Book Read Free

The Island Child

Page 23

by Molly Aitken


  ‘Well, hello there, other littlie,’ Enda said and sat up, patting the grass beside him for Joyce to sit. ‘I know it’s a terrible thing, but we don’t know he did it.’

  ‘Have you asked him?’ I said.

  ‘No, and I won’t. He’d think I don’t trust him.’

  ‘But you can’t trust someone who would do something so terrible, Enda.’

  ‘Who are you talking about?’ Joyce said.

  ‘No one at all.’ Enda plucked a daisy and presented it to her. ‘I’m lonely, Oona. I don’t have a family.’ He gave me a look, like he was waiting for me to say poison, like he knew it was there in me.

  ‘You didn’t write to me or call me when you first found out where I lived, did you?’ I said.

  ‘I was ashamed.’

  ‘But, Enda, I knew about you when I was fourteen. I saw you kissing Felim.’

  ‘Jesus.’

  Joyce giggled and Enda blushed.

  We ate sandwiches and fruit salad on tin plates. When we were done, Pat suggested a swim. Enda whooped in answer, tearing off his shorts and t-shirt and racing into the water. Joyce laughed at him. His life and vibrancy was catching. Felim and Pat strode in more slowly, ducking under and shaking off their hair. Joyce unclasped her sandals and paddled. I curled around the sleeping Adair and watched, my mouth full of words I didn’t know how to say. I knew for sure Felim was not good enough for my brother and yet still uncertainty raged through me like blood.

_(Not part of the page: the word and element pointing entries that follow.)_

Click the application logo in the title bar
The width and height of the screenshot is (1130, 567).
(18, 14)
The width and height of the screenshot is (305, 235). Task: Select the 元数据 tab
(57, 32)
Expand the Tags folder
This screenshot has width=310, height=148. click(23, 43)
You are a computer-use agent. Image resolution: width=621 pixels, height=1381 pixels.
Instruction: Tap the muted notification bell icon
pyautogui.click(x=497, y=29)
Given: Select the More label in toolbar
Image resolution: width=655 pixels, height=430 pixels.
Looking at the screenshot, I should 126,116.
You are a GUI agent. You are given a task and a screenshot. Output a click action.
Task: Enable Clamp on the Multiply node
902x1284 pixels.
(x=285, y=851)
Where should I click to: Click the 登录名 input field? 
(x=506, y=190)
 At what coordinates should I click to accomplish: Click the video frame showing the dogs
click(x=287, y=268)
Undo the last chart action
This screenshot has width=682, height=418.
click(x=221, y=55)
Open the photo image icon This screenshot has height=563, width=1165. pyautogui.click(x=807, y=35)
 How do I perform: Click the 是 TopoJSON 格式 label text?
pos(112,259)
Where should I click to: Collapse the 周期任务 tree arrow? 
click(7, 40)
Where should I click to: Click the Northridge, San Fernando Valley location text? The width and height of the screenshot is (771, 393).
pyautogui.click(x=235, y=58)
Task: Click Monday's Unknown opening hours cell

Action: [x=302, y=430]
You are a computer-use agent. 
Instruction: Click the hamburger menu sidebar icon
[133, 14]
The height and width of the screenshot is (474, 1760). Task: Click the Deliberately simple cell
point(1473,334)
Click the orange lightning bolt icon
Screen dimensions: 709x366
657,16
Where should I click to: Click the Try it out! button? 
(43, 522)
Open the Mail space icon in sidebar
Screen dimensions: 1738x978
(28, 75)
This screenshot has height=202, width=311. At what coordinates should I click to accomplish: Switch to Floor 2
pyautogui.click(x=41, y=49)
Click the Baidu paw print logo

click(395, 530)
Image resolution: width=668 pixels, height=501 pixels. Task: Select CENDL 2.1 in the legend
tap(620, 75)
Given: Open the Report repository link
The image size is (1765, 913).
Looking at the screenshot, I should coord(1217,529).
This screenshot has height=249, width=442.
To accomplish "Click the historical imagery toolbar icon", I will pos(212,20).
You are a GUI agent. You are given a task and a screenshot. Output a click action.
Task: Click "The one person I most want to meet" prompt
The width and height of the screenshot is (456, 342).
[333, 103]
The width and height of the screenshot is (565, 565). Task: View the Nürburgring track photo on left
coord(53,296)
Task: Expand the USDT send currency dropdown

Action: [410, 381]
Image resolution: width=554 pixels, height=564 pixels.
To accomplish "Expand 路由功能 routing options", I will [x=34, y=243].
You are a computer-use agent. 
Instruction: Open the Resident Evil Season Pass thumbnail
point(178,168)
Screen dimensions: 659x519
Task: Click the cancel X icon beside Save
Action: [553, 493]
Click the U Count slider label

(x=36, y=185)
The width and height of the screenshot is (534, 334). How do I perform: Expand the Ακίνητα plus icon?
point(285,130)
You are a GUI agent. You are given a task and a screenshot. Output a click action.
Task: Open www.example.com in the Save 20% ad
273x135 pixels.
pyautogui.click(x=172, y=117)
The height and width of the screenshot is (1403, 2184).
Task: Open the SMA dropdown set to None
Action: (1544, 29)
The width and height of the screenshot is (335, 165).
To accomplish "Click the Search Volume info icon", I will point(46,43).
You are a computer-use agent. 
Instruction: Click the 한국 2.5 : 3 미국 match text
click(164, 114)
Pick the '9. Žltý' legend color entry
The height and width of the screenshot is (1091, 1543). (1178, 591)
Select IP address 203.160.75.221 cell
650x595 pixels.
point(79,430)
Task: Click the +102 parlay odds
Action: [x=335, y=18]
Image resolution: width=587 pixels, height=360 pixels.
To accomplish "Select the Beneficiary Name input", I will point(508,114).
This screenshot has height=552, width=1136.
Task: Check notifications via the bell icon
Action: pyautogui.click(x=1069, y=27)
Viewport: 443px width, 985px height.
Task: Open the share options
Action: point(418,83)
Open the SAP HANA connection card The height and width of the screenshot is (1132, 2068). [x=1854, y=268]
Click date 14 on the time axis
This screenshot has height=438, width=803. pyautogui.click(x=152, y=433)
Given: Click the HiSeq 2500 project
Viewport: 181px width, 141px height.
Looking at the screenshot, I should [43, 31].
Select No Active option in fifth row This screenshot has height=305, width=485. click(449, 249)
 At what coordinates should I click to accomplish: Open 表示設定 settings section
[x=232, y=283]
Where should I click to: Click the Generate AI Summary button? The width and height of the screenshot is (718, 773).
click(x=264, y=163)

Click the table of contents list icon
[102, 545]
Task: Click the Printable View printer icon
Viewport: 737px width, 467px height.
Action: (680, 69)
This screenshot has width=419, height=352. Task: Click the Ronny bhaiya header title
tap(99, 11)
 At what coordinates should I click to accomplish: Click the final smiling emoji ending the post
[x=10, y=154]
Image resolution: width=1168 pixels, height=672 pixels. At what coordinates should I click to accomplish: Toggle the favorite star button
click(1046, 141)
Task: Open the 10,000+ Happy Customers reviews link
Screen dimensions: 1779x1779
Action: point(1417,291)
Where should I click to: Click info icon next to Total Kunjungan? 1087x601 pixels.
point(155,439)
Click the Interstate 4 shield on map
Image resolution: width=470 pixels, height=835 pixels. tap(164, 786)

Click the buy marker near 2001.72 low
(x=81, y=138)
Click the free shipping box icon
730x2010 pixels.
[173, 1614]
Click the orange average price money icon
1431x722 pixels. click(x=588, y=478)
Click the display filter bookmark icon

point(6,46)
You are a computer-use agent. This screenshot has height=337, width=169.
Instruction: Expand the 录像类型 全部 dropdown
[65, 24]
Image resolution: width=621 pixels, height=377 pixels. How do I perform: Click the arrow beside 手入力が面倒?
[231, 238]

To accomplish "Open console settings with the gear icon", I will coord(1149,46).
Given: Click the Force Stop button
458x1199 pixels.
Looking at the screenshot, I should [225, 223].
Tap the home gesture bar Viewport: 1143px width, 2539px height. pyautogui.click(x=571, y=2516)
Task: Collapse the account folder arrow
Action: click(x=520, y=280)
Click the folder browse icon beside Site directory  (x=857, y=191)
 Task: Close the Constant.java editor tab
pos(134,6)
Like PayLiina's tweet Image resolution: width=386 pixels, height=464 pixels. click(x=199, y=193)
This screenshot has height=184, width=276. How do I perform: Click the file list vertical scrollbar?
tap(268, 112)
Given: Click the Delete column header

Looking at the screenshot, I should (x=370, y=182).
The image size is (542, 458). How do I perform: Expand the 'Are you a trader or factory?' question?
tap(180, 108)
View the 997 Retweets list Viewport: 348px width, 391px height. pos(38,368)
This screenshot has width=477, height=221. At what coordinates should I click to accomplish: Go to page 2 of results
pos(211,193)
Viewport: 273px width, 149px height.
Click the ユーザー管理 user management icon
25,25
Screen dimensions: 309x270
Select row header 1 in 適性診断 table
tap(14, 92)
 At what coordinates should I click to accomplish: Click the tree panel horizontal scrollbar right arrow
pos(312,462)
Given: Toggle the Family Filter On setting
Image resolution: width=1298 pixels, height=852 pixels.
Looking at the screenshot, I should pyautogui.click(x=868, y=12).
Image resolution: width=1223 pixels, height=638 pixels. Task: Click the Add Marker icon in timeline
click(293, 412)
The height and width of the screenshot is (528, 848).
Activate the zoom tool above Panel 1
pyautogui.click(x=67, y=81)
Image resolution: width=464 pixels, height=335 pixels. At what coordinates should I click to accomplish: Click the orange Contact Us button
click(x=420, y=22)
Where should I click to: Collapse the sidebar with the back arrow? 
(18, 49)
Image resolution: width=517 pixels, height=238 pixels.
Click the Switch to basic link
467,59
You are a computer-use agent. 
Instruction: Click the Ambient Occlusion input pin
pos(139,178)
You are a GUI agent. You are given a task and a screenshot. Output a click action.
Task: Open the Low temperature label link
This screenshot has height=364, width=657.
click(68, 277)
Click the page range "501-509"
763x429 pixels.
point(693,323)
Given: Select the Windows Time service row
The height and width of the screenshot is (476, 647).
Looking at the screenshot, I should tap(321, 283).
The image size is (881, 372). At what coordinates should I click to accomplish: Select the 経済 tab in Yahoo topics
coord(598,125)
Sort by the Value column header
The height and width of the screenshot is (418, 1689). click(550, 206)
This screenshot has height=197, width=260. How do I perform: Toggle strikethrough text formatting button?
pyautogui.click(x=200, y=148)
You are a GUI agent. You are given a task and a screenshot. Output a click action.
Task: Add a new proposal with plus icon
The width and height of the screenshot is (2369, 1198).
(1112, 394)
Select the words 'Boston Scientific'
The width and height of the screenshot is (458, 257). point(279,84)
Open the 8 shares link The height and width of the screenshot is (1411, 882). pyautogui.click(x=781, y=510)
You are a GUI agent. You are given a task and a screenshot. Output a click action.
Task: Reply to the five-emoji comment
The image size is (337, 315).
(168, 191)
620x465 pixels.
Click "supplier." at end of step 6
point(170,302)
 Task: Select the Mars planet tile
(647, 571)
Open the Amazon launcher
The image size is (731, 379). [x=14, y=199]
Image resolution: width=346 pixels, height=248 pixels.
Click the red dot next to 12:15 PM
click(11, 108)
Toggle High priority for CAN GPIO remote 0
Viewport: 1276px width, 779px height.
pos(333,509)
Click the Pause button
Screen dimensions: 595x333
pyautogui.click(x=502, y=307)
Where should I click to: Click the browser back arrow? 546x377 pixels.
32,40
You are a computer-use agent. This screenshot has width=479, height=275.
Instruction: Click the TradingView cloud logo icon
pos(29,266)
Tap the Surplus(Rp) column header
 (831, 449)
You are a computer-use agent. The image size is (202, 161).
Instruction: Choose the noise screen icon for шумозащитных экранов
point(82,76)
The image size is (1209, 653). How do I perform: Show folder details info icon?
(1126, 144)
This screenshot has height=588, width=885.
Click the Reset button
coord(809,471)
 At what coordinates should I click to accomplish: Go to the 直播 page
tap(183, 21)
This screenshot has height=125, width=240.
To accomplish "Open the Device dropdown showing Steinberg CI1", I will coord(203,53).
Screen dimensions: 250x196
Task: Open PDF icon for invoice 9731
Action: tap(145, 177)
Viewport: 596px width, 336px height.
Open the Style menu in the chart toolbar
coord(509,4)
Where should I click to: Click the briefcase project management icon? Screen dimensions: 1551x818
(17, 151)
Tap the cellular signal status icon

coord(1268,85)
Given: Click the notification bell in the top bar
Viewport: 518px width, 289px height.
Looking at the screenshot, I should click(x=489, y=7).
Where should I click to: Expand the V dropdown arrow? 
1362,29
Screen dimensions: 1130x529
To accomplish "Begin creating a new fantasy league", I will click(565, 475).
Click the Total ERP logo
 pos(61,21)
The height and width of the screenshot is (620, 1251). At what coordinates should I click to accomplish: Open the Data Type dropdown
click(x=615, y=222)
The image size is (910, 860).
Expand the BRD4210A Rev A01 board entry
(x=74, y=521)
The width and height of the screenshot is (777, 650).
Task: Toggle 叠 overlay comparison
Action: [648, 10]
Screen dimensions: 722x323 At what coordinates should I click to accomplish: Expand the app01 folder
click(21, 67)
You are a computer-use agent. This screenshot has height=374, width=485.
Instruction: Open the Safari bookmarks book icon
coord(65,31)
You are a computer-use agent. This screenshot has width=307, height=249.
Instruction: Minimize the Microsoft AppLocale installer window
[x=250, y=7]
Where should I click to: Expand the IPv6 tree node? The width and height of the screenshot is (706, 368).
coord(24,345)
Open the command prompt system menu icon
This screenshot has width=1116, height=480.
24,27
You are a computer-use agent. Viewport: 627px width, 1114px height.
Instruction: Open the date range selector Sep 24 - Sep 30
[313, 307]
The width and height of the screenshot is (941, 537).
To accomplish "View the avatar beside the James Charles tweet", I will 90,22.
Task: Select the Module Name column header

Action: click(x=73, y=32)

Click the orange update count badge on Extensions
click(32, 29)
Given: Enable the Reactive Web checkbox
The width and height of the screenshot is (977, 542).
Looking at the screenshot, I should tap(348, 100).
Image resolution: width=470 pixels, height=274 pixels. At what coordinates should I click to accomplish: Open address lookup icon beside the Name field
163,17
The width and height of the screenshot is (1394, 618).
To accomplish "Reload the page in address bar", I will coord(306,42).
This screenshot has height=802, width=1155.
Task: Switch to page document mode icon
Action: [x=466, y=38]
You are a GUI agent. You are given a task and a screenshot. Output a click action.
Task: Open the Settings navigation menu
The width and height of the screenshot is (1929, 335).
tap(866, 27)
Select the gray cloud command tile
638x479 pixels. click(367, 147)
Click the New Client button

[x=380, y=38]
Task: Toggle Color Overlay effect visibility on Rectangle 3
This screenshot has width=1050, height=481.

  Joyce splashed wildly, making her way through the short drift of water between them and landing with a hoot of laughter in her father’s arms. Her little dress hung limp on a branch. I couldn’t speak with her here. Everything was so breakable, so fragile. Silence would protect her.

  I took off my shoes, fetched Adair’s cloth, tied him to me and slipped into the trees. Adair cooed but I didn’t coo back. Hard earth and crushed leaves slapped my feet. I sang an old song of Mam’s, but my voice broke on the high notes and the low ones. I tried not to think. I tried not to.

  * * *

  The fire burned on the lake. I watched the reflection dance, my feet bouncing up and down. I was trying not to run. Adair was asleep in my arms, because he couldn’t sleep unless he was held. Enda and Felim sat either side of me, Felim smoking and Enda with his head thrown back marvelling at the stars.

  ‘Just like home,’ he murmured.

  I reached out and squeezed his hand.

  ‘Do you two ever think of having children?’ Pat asked. He was drunk. He’d only had three beers and they had spun him into the giddiness of a teenager.

  ‘Adoption, I mean,’ he said, when no one answered.

  Enda laughed. ‘It’s a bit soon for that. And it’s not legal for people like us to adopt.’

  ‘That’s not right,’ Pat said. ‘I’m sorry. If Oona and I both die, you can have our kids. Take one now, if you like. They’re a lot of trouble.’

  ‘No. They can’t.’

  Pat gaped at me and Enda stared at the fire. A hand flattened against my leg and I darted up and strode away. Adair began to cry. Someone was following close behind me. I spun back to face him, but it was only Pat. I began to cry, and Adair roared at me. Pat stroked my back.

  ‘It’s just the way they are, Oona,’ he said. ‘There’s nothing wrong with them.’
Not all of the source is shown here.